We are busy updating our long-term expected returns across the investable opportunity set, as we always do at this time of the year. Given the challenges of today’s starting point, with zero returns to low-risk investments and elevated valuations for riskier, higher-growth investments, creativity will be required to meet client goals. We will continue to lean on the process we have deployed over several market cycles to remain disciplined, agile, and highly selective.
We expect three interrelated issues to influence the near-term outlook:
- Further progress in containing the coronavirus pandemic during the fall months as schools and colleges return to campus. Policymakers have come to appreciate just how blunt a complete lockdown across the entire economy is given the enormous collateral damage it has on the economy and jobs. We are increasingly likely to see more targeted lockdowns to combat flare-ups as testing and tracing become more available and effective.

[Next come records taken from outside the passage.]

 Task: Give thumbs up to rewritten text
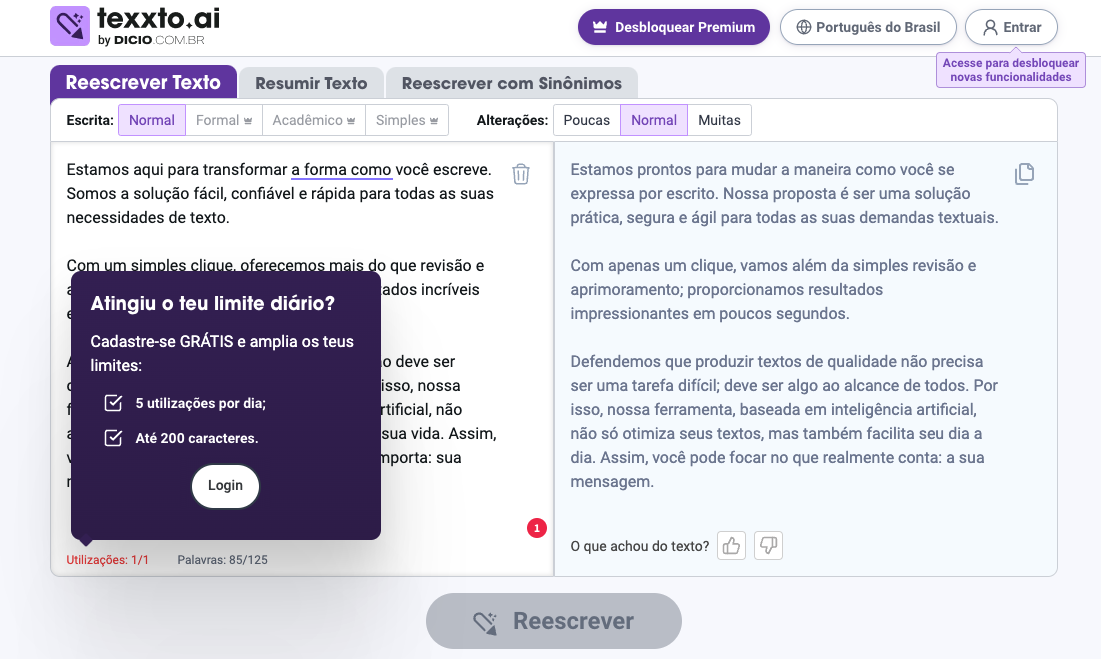[731, 546]
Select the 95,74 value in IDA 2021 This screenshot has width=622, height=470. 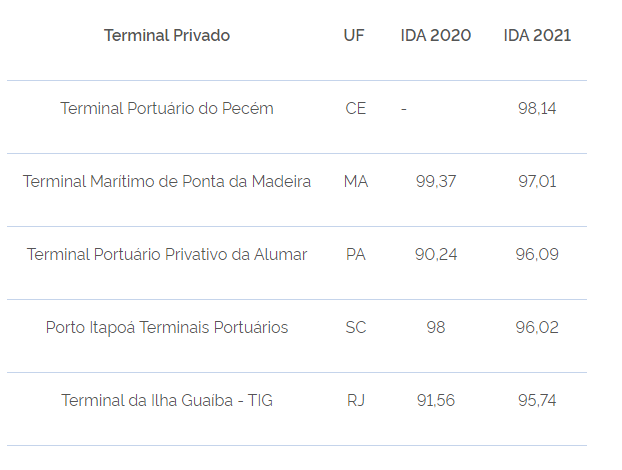[537, 400]
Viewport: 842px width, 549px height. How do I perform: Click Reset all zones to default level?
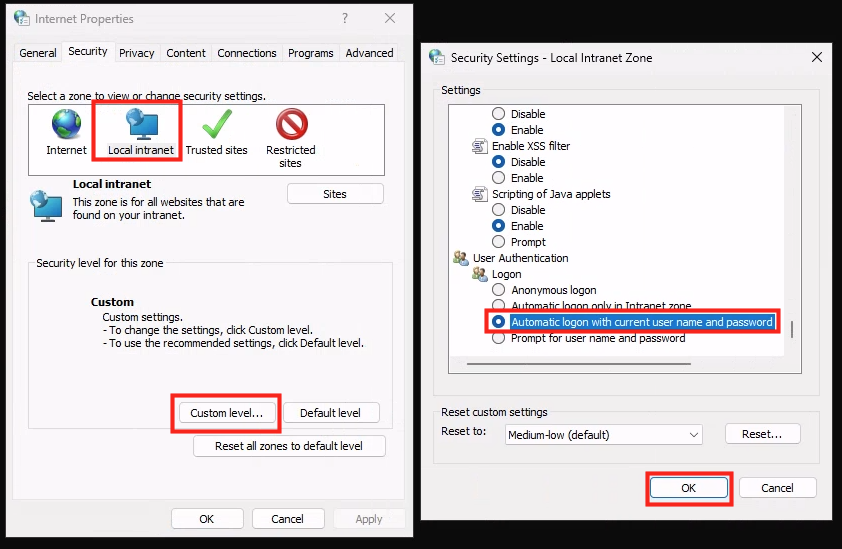[x=289, y=446]
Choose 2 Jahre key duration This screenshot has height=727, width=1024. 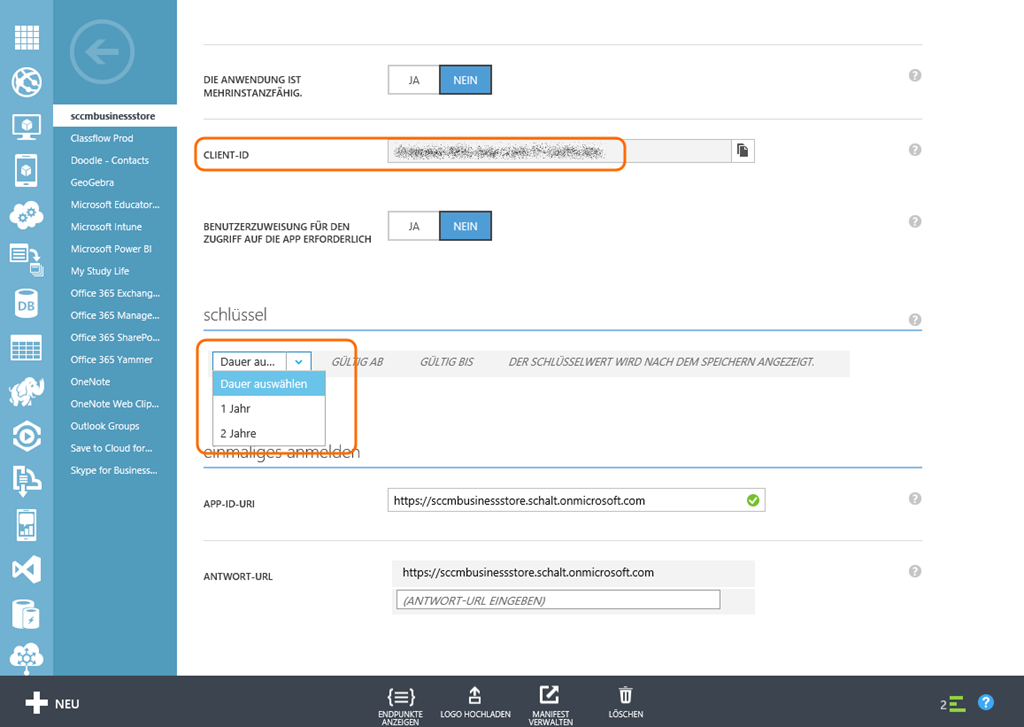click(x=238, y=433)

- The possibility of additional fiscal stimulus to bring further relief to the economy. While the economic recovery has brought the unemployment rate down to 7.9% in recent months, the momentum in job gains is slowing, and there are signs of permanent job losses increasing. Bipartisan consensus on what to emphasize in such a package has been more difficult to achieve than earlier this year when the economy was staring into the abyss.
- Most significantly, the U.S. presidential election. Since 1926, no president has been successfully re-elected when an economic recession has occurred two years prior to the election. Unfortunately, the possibility of a contested election looms large amidst bitter partisanship. Markets will be particularly focused on what the result may mean for the design of future stimulus packages, corporate tax rates, and trade policy with China. A Democratic Party sweep, in which it gains control of the White House and Senate and retains control of the House of Representatives, is key to its ability to advance its agenda.